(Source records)
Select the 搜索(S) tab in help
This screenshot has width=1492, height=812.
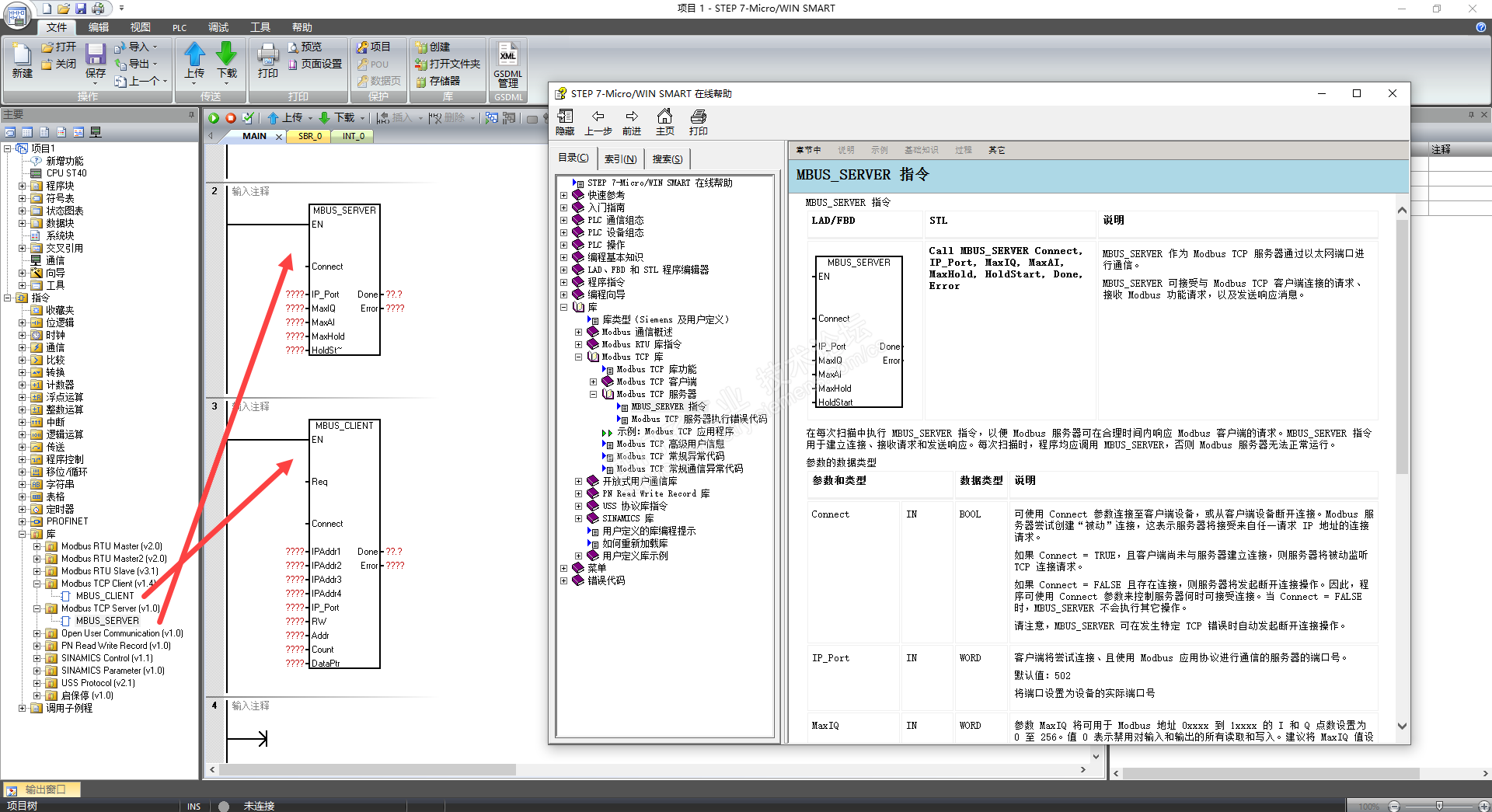point(667,159)
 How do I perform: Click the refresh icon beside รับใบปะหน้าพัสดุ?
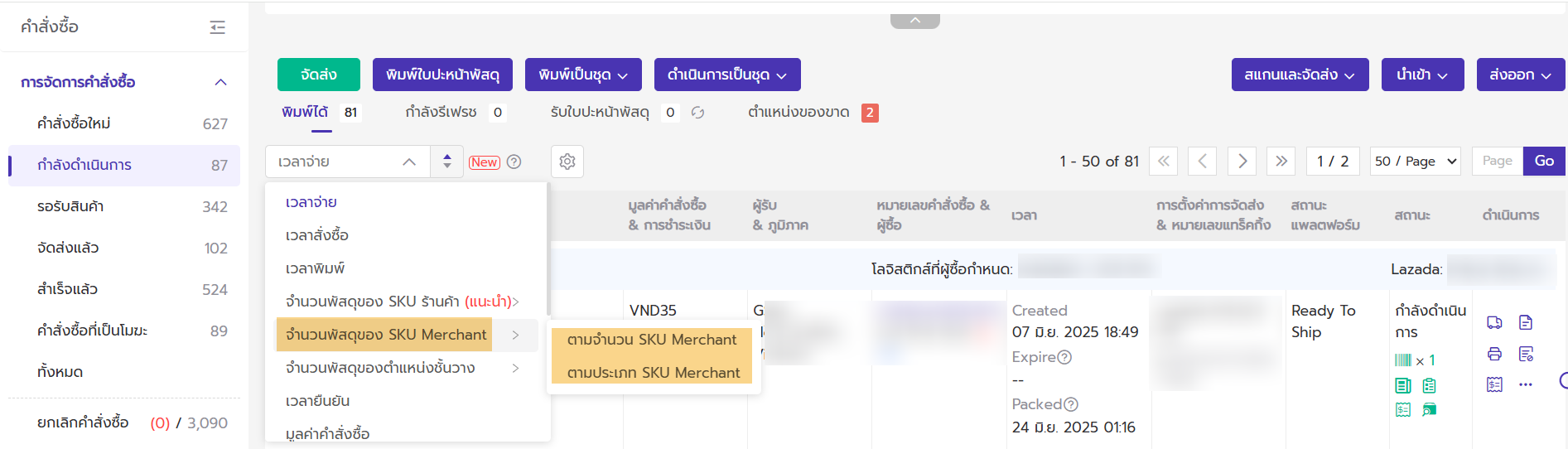(x=697, y=113)
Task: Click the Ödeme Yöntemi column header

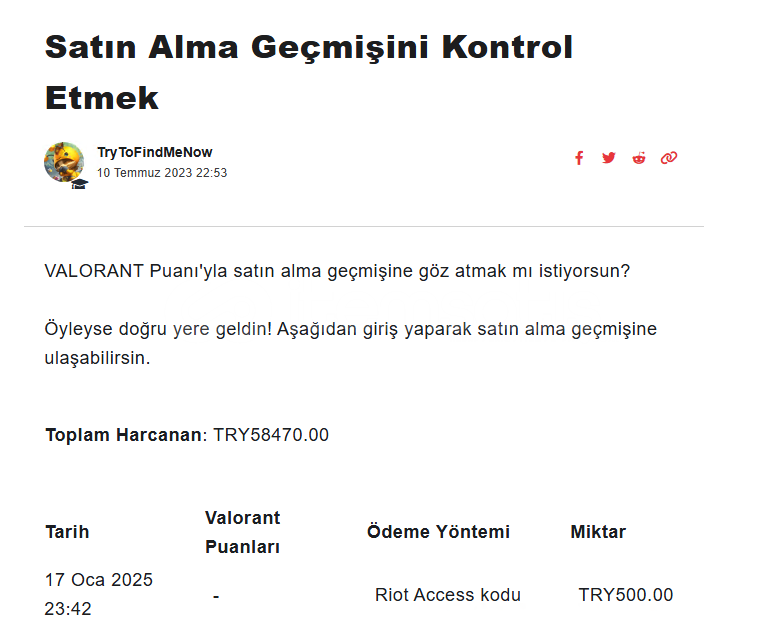Action: [x=438, y=532]
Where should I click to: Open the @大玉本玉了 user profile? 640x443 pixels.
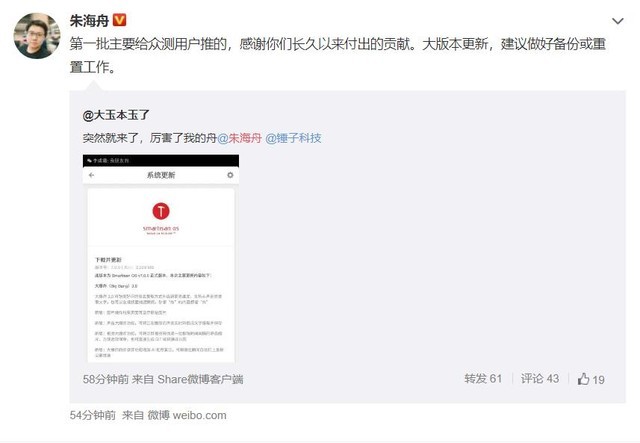[116, 115]
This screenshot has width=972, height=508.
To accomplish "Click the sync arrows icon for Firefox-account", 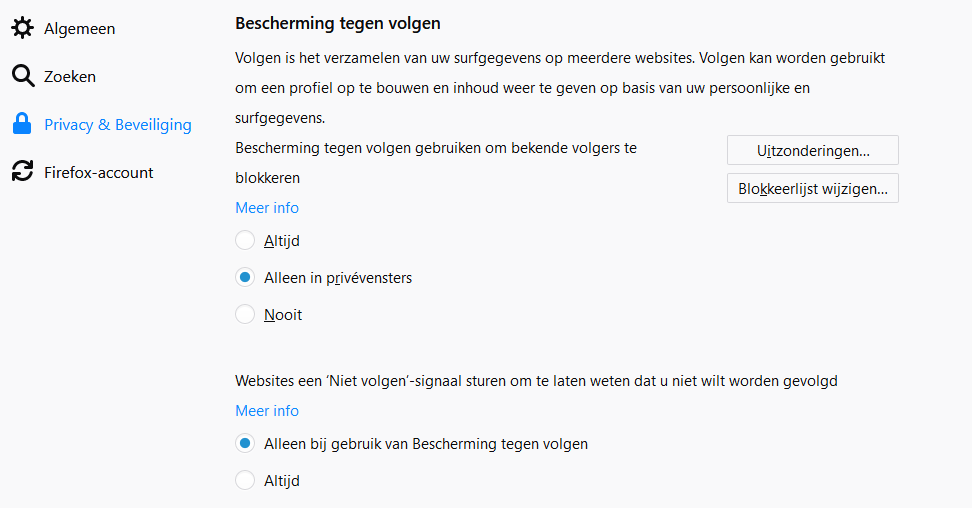I will pos(22,172).
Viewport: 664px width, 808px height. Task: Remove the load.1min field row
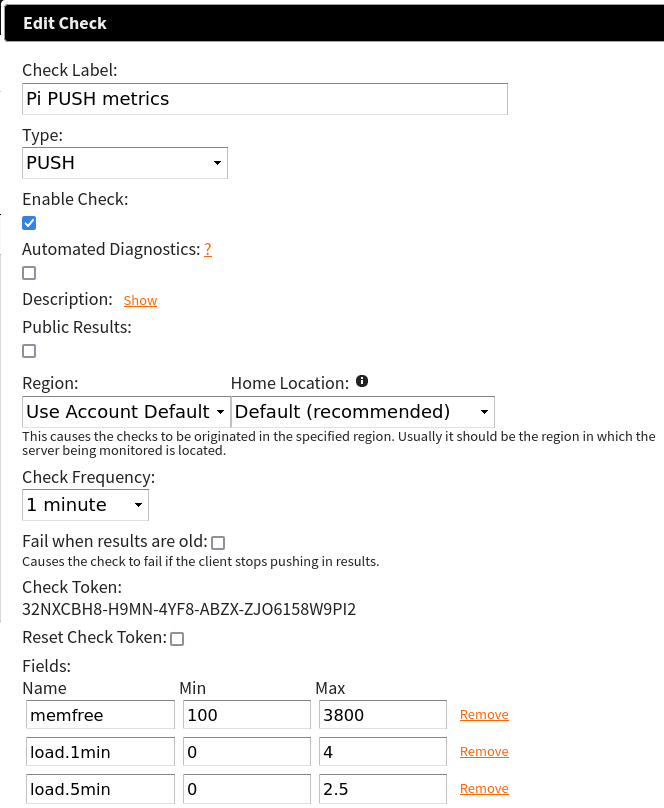[x=484, y=752]
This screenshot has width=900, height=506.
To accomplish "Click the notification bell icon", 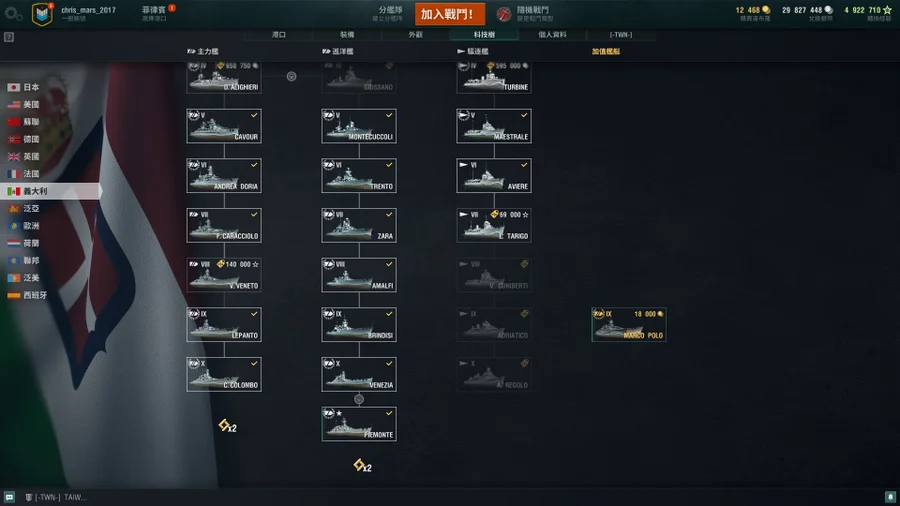I will pyautogui.click(x=890, y=497).
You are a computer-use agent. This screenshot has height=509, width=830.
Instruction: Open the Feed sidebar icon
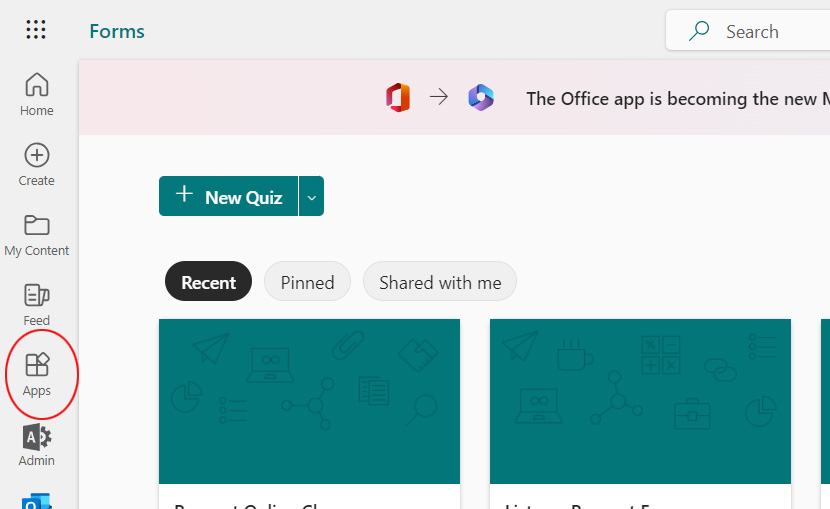(37, 304)
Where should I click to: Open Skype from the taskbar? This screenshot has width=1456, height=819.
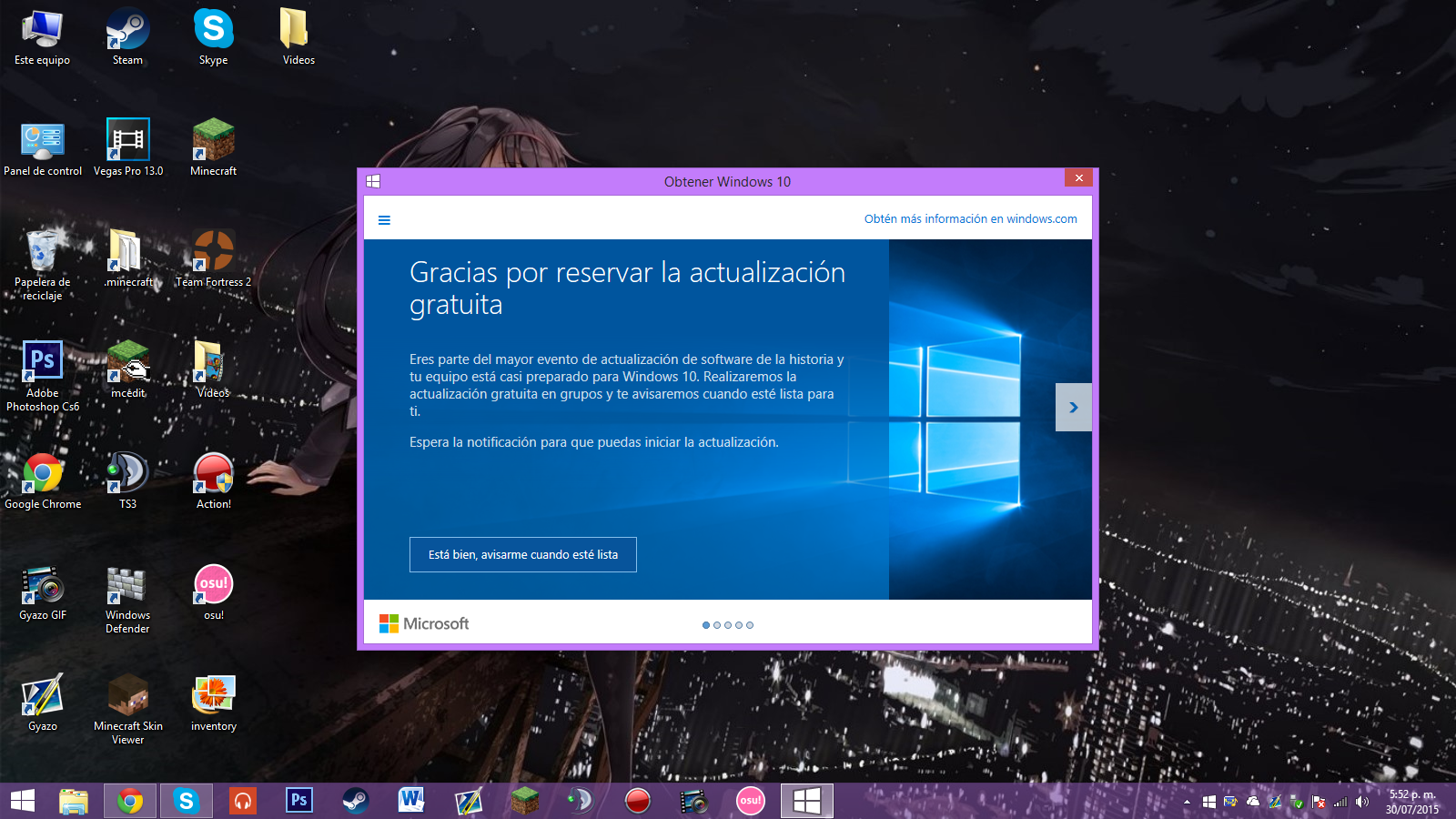tap(187, 801)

▶ **WORK ITEM**: Please set down, exactly and with nothing added, the lines from the line with "You are a computer-use" to the end of the entries above, omitting pictures.

▶ **TASK RESPONSE**:
You are a computer-use agent. This screenshot has height=509, width=830.
Instruction: Open the Feed sidebar icon
(37, 304)
Where should I click to: Open Skype from the taskbar? This screenshot has width=1456, height=819.
tap(187, 801)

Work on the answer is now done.